Retailers such as Sainsbury's sell 50,000+ types of products, and want to combine data from purchasing, demographic and other sources to understand behavioural phenomena such as the convenience culture, to guide investment and reduce waste. To solve these needs, public and private sector organisations require an infrastructure that provides far more powerful analytical tools than are available today.

Today's analysis tools are deficient because they (a) are crude for assessing data quality, (b) often involve analysis techniques are designed to operate on aggregated, rather than fine-grained, data, and (c) are often laborious to use, which inhibits users from discovering important patterns.

The QuantiCode project will address these deficiencies by bringing together experts in statistics, modelling, visualization, user evaluation and ethics. The project will be based in the Leeds Institute for Data Analytics (LIDA), which houses the ESRC Consumer Data Research Centre (£5m ES/L011891/1) and the MRC Medical Bioinformatics Centre (£7m ES/L011891/1), and provides a development facilities complete with high-performance computing (HPC), visualization and safe rooms for sensitive data.

Our project will deliver proof of concept visual analytic systems, which we will evaluate with a wide variety of users drawn from our partners and researchers/external users based in LIDA. At the outset of the project we will engage with our partners to identify alysis use cases and requirements that drive the details of our research, which is divided into four workpackages (WPs).

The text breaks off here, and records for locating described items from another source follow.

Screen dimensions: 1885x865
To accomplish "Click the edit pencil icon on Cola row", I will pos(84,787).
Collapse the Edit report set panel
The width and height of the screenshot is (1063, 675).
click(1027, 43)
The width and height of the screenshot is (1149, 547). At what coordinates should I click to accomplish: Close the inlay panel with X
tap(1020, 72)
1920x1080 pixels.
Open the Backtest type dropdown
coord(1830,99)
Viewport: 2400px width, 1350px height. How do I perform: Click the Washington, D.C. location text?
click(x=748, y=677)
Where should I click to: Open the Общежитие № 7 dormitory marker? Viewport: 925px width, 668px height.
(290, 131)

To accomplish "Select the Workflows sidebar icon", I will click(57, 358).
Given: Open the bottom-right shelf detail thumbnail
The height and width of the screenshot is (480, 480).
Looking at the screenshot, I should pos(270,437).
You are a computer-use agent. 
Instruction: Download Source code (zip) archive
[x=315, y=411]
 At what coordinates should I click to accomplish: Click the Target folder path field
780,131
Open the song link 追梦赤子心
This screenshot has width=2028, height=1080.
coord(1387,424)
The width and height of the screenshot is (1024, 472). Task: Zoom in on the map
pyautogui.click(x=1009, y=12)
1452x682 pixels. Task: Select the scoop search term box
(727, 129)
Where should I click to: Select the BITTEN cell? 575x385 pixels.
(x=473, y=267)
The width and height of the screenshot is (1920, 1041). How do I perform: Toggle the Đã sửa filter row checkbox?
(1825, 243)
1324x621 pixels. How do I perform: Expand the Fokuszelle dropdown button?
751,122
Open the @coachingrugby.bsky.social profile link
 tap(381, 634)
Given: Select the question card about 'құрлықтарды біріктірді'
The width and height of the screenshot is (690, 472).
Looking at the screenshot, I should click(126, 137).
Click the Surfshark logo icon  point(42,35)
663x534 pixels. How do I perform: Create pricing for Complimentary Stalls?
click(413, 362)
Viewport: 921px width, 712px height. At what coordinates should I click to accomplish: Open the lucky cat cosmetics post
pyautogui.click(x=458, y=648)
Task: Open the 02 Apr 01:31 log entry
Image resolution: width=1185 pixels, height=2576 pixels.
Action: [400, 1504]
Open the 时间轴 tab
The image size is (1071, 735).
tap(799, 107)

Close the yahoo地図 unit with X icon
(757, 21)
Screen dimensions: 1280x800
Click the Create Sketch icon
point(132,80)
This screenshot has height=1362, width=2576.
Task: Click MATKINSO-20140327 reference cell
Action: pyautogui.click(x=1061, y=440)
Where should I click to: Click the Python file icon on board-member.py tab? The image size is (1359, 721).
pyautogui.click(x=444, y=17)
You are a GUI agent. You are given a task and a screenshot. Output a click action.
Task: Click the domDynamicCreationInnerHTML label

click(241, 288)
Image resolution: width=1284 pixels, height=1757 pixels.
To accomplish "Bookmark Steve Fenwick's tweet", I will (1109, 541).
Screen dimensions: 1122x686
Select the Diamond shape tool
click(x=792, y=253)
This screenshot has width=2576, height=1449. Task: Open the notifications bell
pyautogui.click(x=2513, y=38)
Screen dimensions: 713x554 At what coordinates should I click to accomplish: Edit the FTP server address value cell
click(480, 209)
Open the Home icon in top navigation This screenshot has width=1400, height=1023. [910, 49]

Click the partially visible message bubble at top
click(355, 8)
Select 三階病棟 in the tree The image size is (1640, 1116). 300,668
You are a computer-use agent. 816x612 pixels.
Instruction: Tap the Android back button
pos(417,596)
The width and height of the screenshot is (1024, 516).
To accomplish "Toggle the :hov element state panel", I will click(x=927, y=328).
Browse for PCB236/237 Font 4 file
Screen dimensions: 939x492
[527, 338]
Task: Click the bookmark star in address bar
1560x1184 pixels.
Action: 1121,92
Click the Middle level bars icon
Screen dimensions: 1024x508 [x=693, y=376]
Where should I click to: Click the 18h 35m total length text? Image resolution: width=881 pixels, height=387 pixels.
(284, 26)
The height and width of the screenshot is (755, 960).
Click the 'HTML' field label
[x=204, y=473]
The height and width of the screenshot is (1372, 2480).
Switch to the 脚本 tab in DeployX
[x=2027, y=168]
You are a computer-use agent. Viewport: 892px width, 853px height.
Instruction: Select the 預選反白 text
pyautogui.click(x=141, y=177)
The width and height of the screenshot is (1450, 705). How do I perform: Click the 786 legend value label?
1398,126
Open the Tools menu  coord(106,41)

WP1 (Data Fusion) will develop governance principles for the analysis of fine-grained data from multiple sources, implement tools to substantially reduce the effort of linking those sources, and develop new techniques to visualize completeness, concordance, plausibility, and other aspects of data quality. WP2 (Analytical Techniques) and WP3 (Abstraction Models) are the project's technical core. WP2 will deliver a new, robust approach for modelling data as they appear naturally in health and retail data (irregularly dispersed or sampled over time), scaling that approach with stochastic control to guide learning and resource usage, and developing a low-effort 'question-posing' visual interface to drastically lower the human effort of investigating data and finding patterns. WP3 (Abstraction Models) focuses on data granularity, and will deliver a tool that implements a working version of the governance principles we develop in WP1, and new computational and interactive techniques for exploring abstraction spaces to create inputs suited to each aspect of analysis. WP4 will implement the above tools and techniques in three versions of our proof of concept system, evaluating each with our partners and LIDA researchers/users. This will ensure that our solutions are compatible with, and scale to, challenging real-world data analysis problems.

Success criteria will be time saved, increased analysis scope, notable insights, and tackling previously unfeasible types of analysis - all compared against a baseline provided by users' current analysis tools. We will encourage adoption via showcases, workshops and licensed installations at our partners' sites. The project's legacy will include tools that are embedded as an integral part of the LIDA infrastructure, a plan for their on-going development, and a research roadmap.